Given information:
========
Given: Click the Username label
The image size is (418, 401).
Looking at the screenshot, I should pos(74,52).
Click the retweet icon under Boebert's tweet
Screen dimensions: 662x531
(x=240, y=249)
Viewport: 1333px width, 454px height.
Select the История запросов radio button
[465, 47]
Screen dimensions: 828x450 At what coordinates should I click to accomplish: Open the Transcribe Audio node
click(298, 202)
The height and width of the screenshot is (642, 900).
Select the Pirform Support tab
========
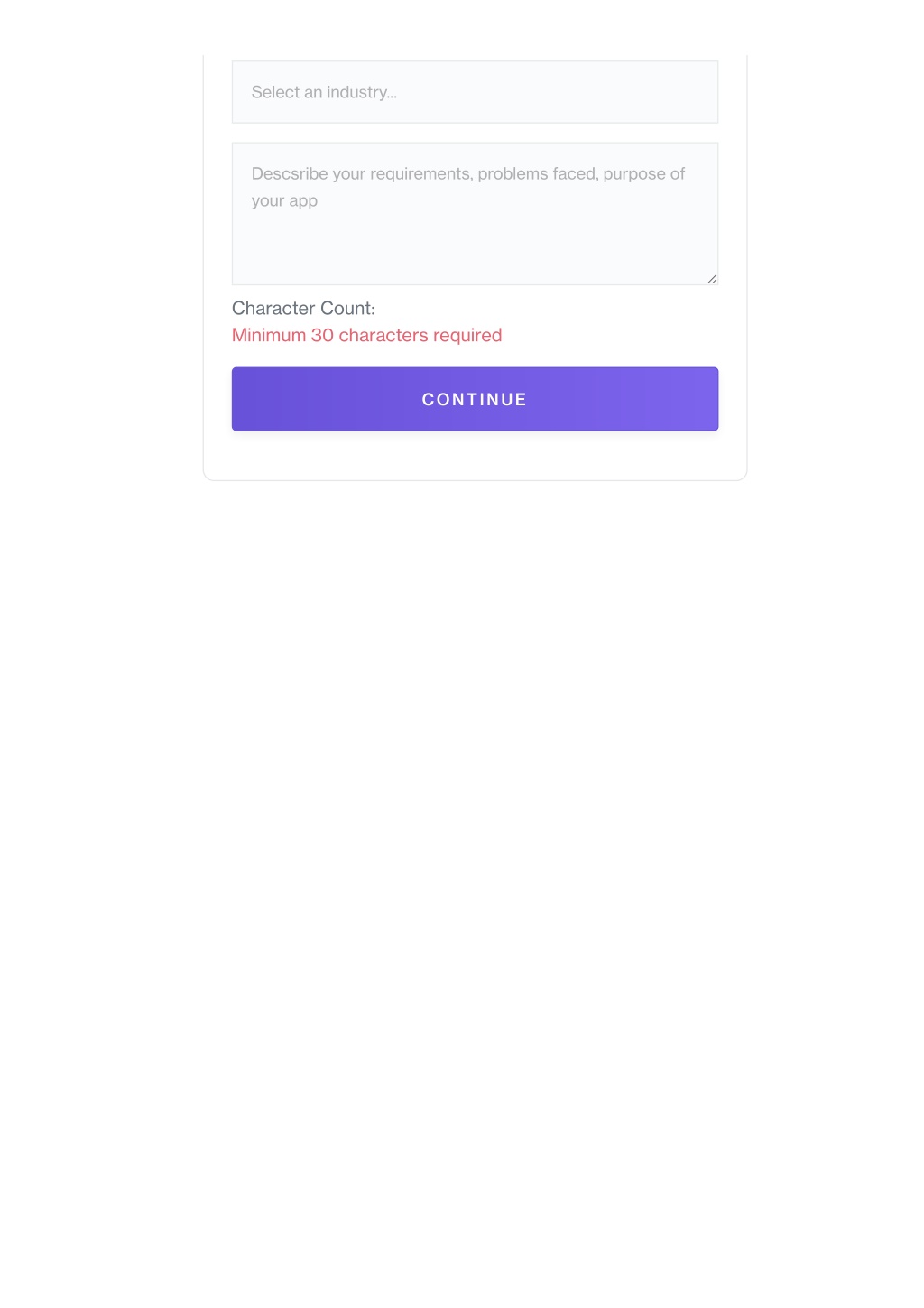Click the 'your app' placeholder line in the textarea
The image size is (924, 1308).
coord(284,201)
========
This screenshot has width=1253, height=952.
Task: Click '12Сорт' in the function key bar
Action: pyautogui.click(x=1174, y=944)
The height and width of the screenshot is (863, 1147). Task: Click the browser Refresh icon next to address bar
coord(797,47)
========
Work to be completed:
Output should match, line for line, the stretch of the material above from the line holding "The height and width of the screenshot is (642, 900)." through the line holding "Select the Pirform Support tab".

Response to the exercise:
The height and width of the screenshot is (642, 900).
Select the Pirform Support tab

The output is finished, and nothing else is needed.